Tapi tiba-tiba semua berubah dalam sekejap. Topan berkecamuk. Angin menderu-deru menampar-nampar layar. Ombak bergulung-gulung setinggi pohon kelapa. Langit gelap ditutup awan hitam yang mengeluarkan hujan deras mengguyur tiada henti. Perahu terombang-ambing tidak berdaya, berada dalam cengkeraman badai yang tiada ampun.
Perahu tak kuat menahan topan. Lambungnya terbelah dua, lalu perlahan tenggelam dalam lautan yang berwarna hitam. Serpihan kayu-kayu bertebaran di permukaan laut, sisanya yang lebih banyak berada di dasar laut.
Badai mereda. Hujan berhenti. Udara kembali hangat oleh matahari. Lautan kembali tenang seperti tak terjadi apapun. Tak disangka, terapung di sepotong kayu, seekor monyet berhasil selamat dari badai. Alangkah malangnya, monyet yang biasanya bergelayut di pepohonan hutan, berjalan-jalan di daratan, bertengger di pundak majikannya, sang pelaut, sekarang terombang-ambing di tengah laut yang seolah tak bertepi. Dimana-mana air. Kemanapun mata memandang yang terlihat hanya warna biru. Biru tua warna lautan, biru muda warna langit. Si monyet meratap berputus asa.
“Hai!” sebuah suara menyapanya. Monyet bergidik ketakutan, siapa yang menyapanya di tengah lautan?
“Hai!” seru suara itu lagi, “Lihatlah di belakangmu!”
Monyet menoleh ke belakang dan melihat sebuah kepala muncul dari dalam air. Sebuah wajah menatapnya, kulitnya licin berwarna abu-abu, matanya bulat bersinar riang, hidung dan mulutnya panjang seperti botol.
“Siapa kamu?” baru pertama kali ini monyet melihat makhluk seperti ini.
“Aku lumba-lumba. Aku melihat kamu terapung di lautan ini sendirian. Aku dengan senang hati akan mengantarmu ke pantai. Ayolah naik ke punggungku!” ajak lumba-lumba dengan ramah.

Monyet sangat gembira mendengar ajakan itu. Ia segera naik ke atas lumba-lumba dan memegang sirip punggungnya erat-erat. Lumba-lumba pun baru pertama kali ini melihat seekor monyet.
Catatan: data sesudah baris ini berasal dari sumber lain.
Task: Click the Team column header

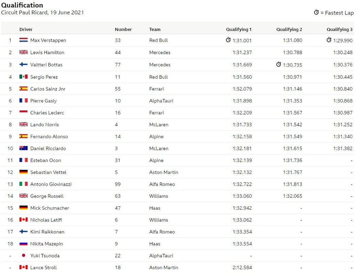Action: [155, 29]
Ia mengira monyet itu seorang manusia, dan manusia ini berambut sangat gondrong, tumbuh bulu lebat di seluruh tubuhnya.
Lumba-lumba dengan cepat berenang menuju pantai. Pantai terdekat ada di negeri Yunani, sebuah pantai di kota Athena. Lumba-lumba berenang di permukaan air sambil menanggung beban berat di punggungnya. Akhirnya mereka melihat daratan di kejauhan.
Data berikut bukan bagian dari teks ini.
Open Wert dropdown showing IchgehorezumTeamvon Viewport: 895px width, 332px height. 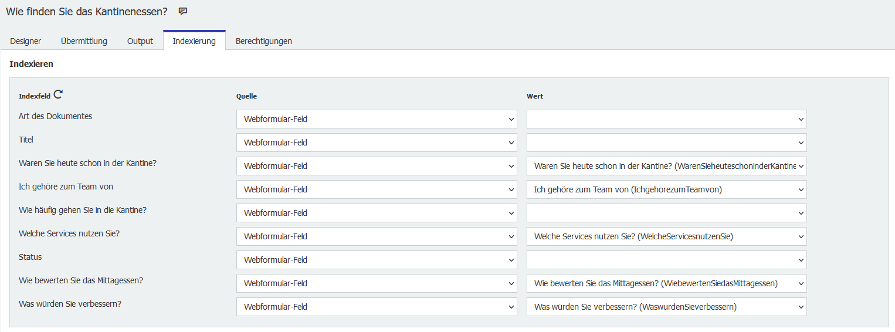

“Kita sudah dekat dengan pantai,” seru lumba-lumba. “Di depan kita adalah kota Athena. Dari sanakah dirimu berasal?”
“Ya benar!” jawab monyet sembarangan. Sifatnya yang jahil muncul lagi ketika ia merasa kemalangan sudah lewat dari dirinya. “Bahkan aku adalah keturunan dari bangsawan yang paling ternama di seluruh negeri ini.” Ia bahkan berbohong membanggakan dirinya sendiri.
“Luar biasa!” seru lumba-lumba. “Tentunya kamu tahu betul Piraeus,” tanyanya kemudian.
“Tentu saja!” monyet terus saja berbohong, walaupun ia tidak tahu siapa itu Piraeus. “Aku kenal baik sekali dengannya bahkan ia adalah kawan karibku!”
Mendengar jawaban si monyet, lumba-lumba berenang lebih pelan, tiba-tiba ia menyelam ke dalam air. Monyet yang masih berpegangan di sirip lumba-lumba gelagapan di dalam air. Tak tahan harus menghirup udara untuk bernafas, ia melepaskan pegangannya dan meronta-ronta di dalam air berusaha menuju permukaan.
“Nah, pembohong!” seru lumba-lumba. “Sekarang berenanglah ke daratan. Piraeus kawan karibmu itu telah menunggu di pantai!”
Tentu saja lumba-lumba merasa marah, Piraeus bukanlah nama seseorang seperti sangkaan si monyet, tetapi adalah nama pelabuhan tempat kapal-kapal bersandar di kota Athena.

Terjemah bebas dari The Monkey and The Dolphin, www.aesopfables.com

Pesan : yah tentu saja tidak baik untuk berbohong, apalagi jika berbohong pada yang telah berbaik hati menolongmu.